» **Brief**
Lines from the one containing "Viewport: 1270px width, 952px height." through the last line of the records below need to be repeated exactly; nothing else, and no pictures.

(Data section Opens)

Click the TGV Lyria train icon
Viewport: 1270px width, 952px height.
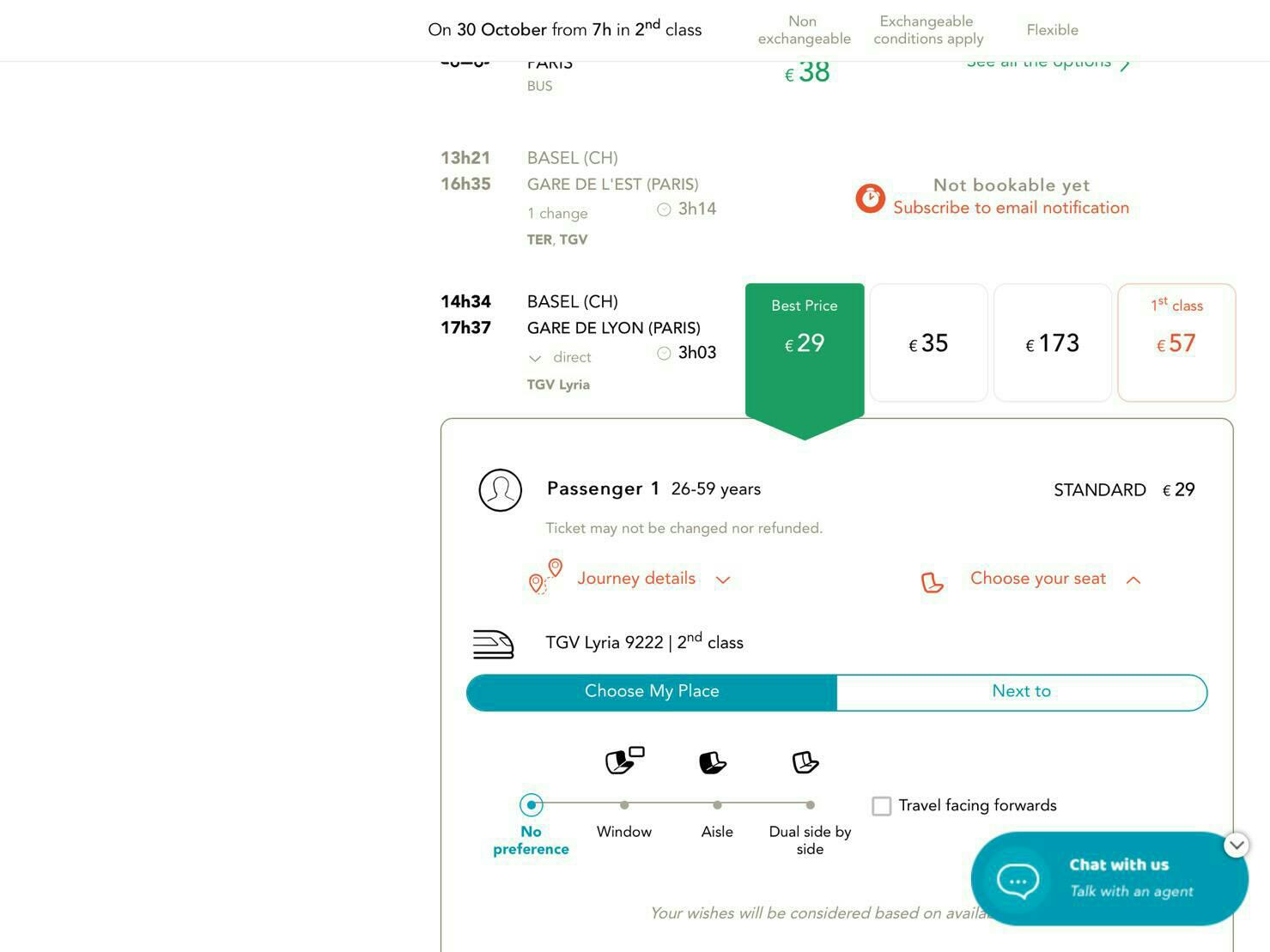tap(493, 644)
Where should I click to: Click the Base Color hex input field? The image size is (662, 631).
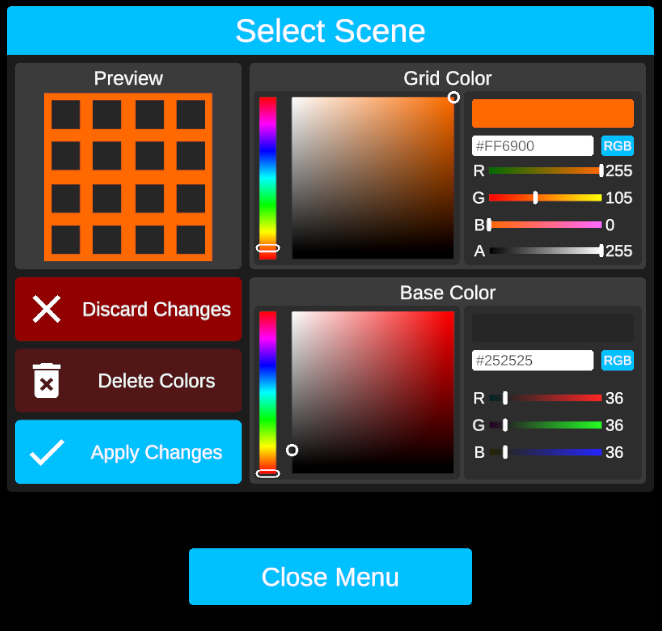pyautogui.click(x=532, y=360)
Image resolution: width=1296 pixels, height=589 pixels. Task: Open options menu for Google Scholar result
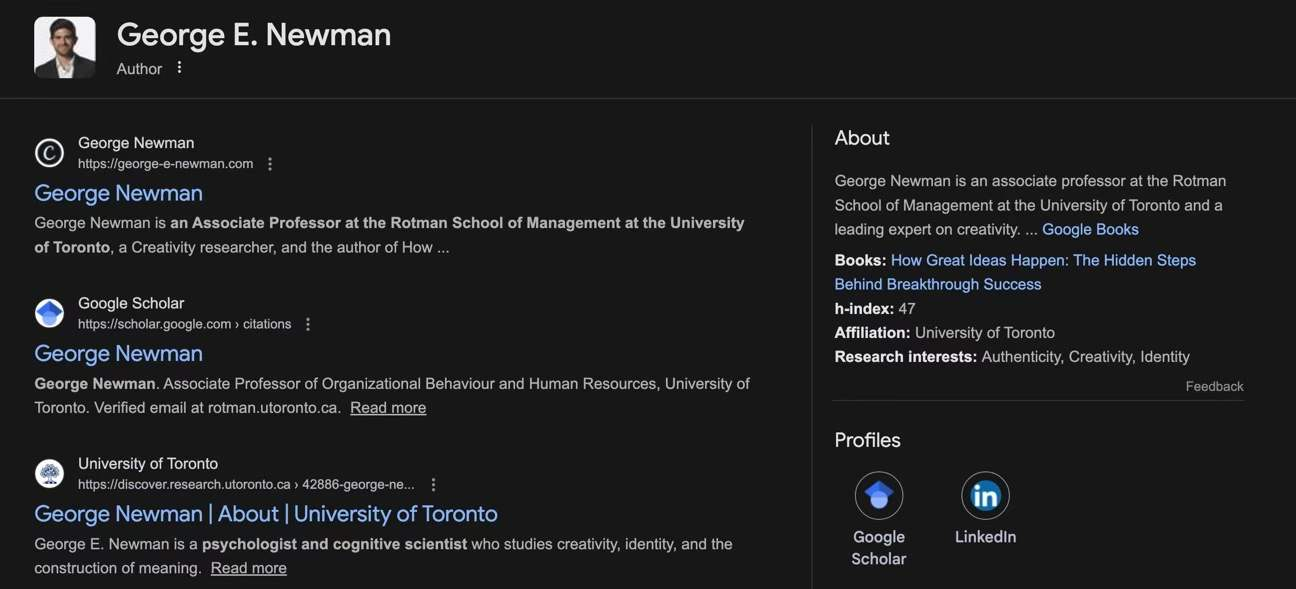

(Data section Closes)

» **Expected answer**
Viewport: 1270px width, 952px height.
tap(493, 644)
Where should I click to: Click the Base Color hex input field? The image size is (662, 631).
pyautogui.click(x=532, y=360)
Image resolution: width=1296 pixels, height=589 pixels. Task: Open options menu for Google Scholar result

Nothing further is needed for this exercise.